January 2025: Sixth Circuit Vacates the 2024 Order

On January 2, 2025, a unanimous three-judge Sixth Circuit panel vacated the Safeguarding Order in its entirety. Applying Loper Bright, the court held that BIAS is an “information service” under the best reading of the Communications Act — not a “telecommunications service” subject to Title II. For mobile broadband, the court found it constitutes a “private mobile service,” placing it outside the Title II framework by statutory definition.

The panel’s language was pointed. Applying Loper Bright “means we can end the FCC’s vacillations.” That holding carries consequences beyond the 2024 Order: it indicates no future Commission can reclassify broadband under Title II without congressional action changing the underlying statutory definitions. The Sixth Circuit denied rehearing. No petition for certiorari had been filed as of May 2026.

Chair Brendan Carr, designated by President Trump in January 2025, welcomed the ruling and stated no intention to pursue Title II reclassification.

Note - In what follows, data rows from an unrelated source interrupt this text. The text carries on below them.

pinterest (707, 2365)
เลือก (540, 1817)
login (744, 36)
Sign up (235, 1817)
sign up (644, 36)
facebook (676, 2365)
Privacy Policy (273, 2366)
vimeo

In July 2025, the Carr FCC formally removed 41 rules and requirements — approximately 2,991 words of regulatory text — adopted under the Biden broadband framework, though those rules were already without legal effect following the January vacatur. For ongoing FCC proceedings in other areas, see the FCC Spectrum Auction Policy Guide.

State Laws and the Resulting Patchwork

The federal void has accelerated state-level activity. California’s SB 822 remains in force and constitutes the most stringent open internet law in the country. Washington and Oregon enacted analogous statutes in 2018, shortly after the Pai FCC’s repeal. New York, New Jersey, and Vermont have adopted procurement-based approaches, requiring ISPs holding state government contracts to comply with net neutrality principles as a condition of contract award.

More than a dozen states had enacted or were actively advancing net neutrality measures as of mid-2025. The legal basis for state authority was affirmed by the Ninth Circuit in ACA Connects v. Bonta and by the Mozilla remand’s rejection of blanket federal preemption. The resulting regime is a patchwork. ISPs operating nationally face inconsistent obligations depending on the state in which a subscriber resides. AT&T, Comcast, and Verizon have historically pledged voluntarily not to block or throttle lawful traffic, but those commitments carry no federal legal force.

Whether Congress will legislate a uniform federal standard — either through a direct net neutrality statute or a statutory redefinition of broadband that would re-enable Title II — remains the central open question. No net neutrality bill advanced out of committee in the 119th Congress. For context on the federal broadband funding programs operating alongside this regulatory vacuum, see the BEAD Program Guide, covering NTIA’s $42.45 billion deployment initiative under the Infrastructure Investment and Jobs Act. Without legislative action, the open internet rules that governed the market from 2015 to 2017 and briefly again in 2024 will not return through agency action alone.